A glider checkride consists of three individual flights, one of which includes a simulated tow rope break on takeoff. A rope break is an emergency maneuver that, depending on the glider’s altitude, would result in a 180-degree return to the field.


That rope is the only thing keeping the glider climbing after takeoff.

Based on past checkrides, it had become the expectation that the rope break would occur on the second flight. But, by my third flight the examiner still hadn’t pulled the rope release. So, I was primed for the rope break on my last flight.

But as we turned crosswind on the last flight, he still hadn’t released the rope. I started thinking he must be going easy on me and maybe I started to relax a little—when WHAM he released the tow rope!

I lowered the nose and made a right-hand turn…

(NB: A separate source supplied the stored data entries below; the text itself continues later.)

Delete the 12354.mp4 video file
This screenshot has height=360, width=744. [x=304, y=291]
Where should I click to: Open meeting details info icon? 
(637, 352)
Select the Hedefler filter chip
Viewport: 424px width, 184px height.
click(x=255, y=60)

Most pilots are familiar with how the ground appears below them and with experience can begin to judge their height above it as they get closer to it. From altitude the crops, trees, hills, etc. below them all appear somewhat flat, with a nice blend of matted colors. As you get lower more of the ground features begin to stick out.

So, as I was making my turn back to the airport, the corn, like many other fields, from altitude looked like a nice green textured mat.

But, as I got lower, the features of the mat started to become a little more distinct, and I could begin to see the rows of corn.

As I got lower still, I could not only see the rows of corn. I could begin to pick out the tassels on top of each corn stalk!

So, by now you are probably beginning to surmise—things were not exactly going well for the ending of my checkride.

At this point the examiner hadn’t been saying much. The runway was more or less staying in the same spot on the canopy, which indicated we might still make it to the runway—as the corn tassels became even clearer and more defined.

At some point the only comment I heard from the examiner was something to the affect of, “Keep your nose down!” Or maybe, “Keep your speed up!”

Shortly after, we safely made it to the runway. If the truth were known, we were probably saved by ground effect. After coming to a stop and getting out of the glider, we realized that everyone on the field had been highly entertained and had been wondering if they would have to come get us out of the cornfield.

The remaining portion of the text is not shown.